The polling shows Kent has considerably more name recognition than Perez – 75 to 45 – but the research document claims more voters are “unfavourable (39 per cent ) to [Kent] than are favourable (36 per cent), including 30 per cent who say they are very unfavourable towards him”.

On the streets of Vancouver, or in a park on the edge of the city where volunteers are being dispatched to knock on doors armed with yard signs and flyers, it is not difficult to find people who say they’re going to vote for her.

Johanna Barron, 48, an educator says she will certainly be voting Democrat.

“I care about the environment and I care about abortion rights,” she says.

Amber Hargreaves, 38, a librarian, says she moved to Washington state a month ago and she and her boyfriend rapidly registered to vote. “People were telling us this was going to be important,” she says, adding she will vote for Perez.

A retired couple who asked to be identified as Terry and Brenda said they were moderate Republicans who disliked Trump and had previously voted for Beutler. They said there was no way they would be voting for Kent.

“If we vote for Joe Kent we will just be voting for Trump,” says Terry. Brenda adds: “We’ll be voting for Perez.”

But it might be a dangerous temptation for Perez’s supporters to get too carried away.

Once you leave the centre of this small city and head east or north, it appears there are more yard signs for Joe Kent than there are for Marie Perez. In both 2018 and 2020, Democrats thought they had a good chance of beating Beutler when college professor Carolyn Long put up a good fight but was eventually beaten by a shuddering 56 to 40 in the last effort.

In the 2020 presidential election, Trump easily beat Biden in five of the seven counties that make up the Third District, with Democrats only showing much-concentrated strength in Clark County, centred on the city of Vancouver, the most purple dot in a sea of red.

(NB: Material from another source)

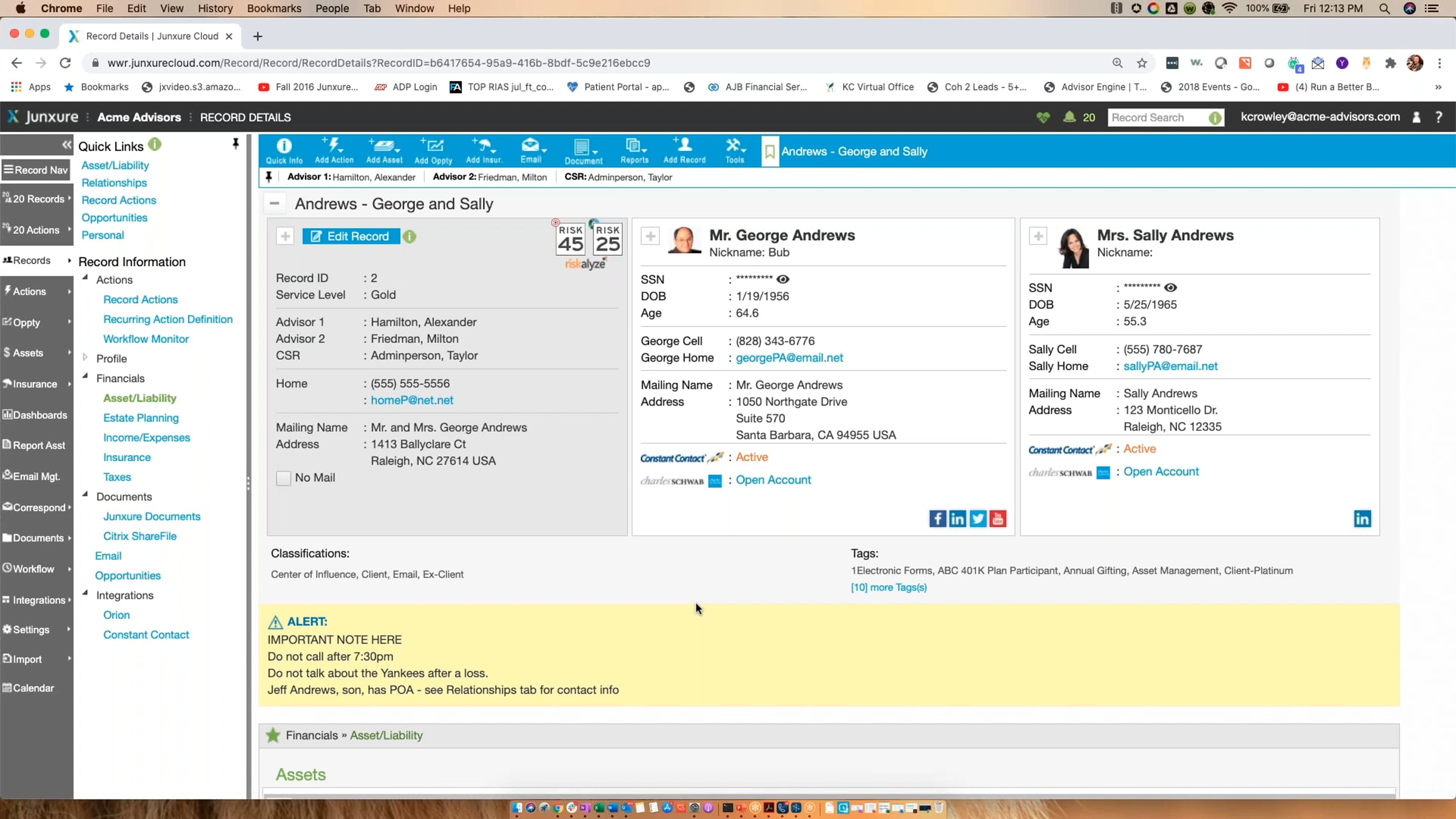Select Estate Planning in Financials tree

pos(141,417)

And while the non-partisan Cook Political Report recently moved the third from “solid Republican” to “leans Republican” after Kent became the party’s candidate, the analysis site FiveThirtyEight currently suggests Kent has a 96 per cent chance of winning, compared to four per cent for Perez. It predicts Republicans will clean up by a margin of 56-43.

There is also the issue of money.

While the campaign’s most recent financial reports are yet to be collated, in the previous report Kent collected a total of $2.25m compared to her $240,000.

Kent has attacked Perez as being typical of “big spend Democrats” and has suggested he would not wish to add to inflation by supporting more infrastructure bills. He has also alleged that Perez’s repair shop posted a sign during the protests for racial justice, offering free repairs for leaf blowers.

(Leaf blowers were reportedly used by protesters – termed antifa by Kent – to dissipate teargas. Perez says the post on Instagram was made by a former employee, that she has no records of repairing leaf blowers, and that the attacks are a sign of Kent’s desperation.)

The pair have debated once already and are set to have a second event on Saturday.

Given Democrats have not won in this conservative district since 2008, what makes the Democrat so confident she is going to be different?

“I’m the only moderate running. I am a small business owner and work in the trades,” says Perez, whose campaign website shows her dressed in a mechanic’s overalls.

“Everybody’s really focused on the economy and what we can do to rebuild it, to shore up our supply, and to rebuild American manufacturing. This is not a hobby of mine or a political interest of mine. This is the life that I live in.”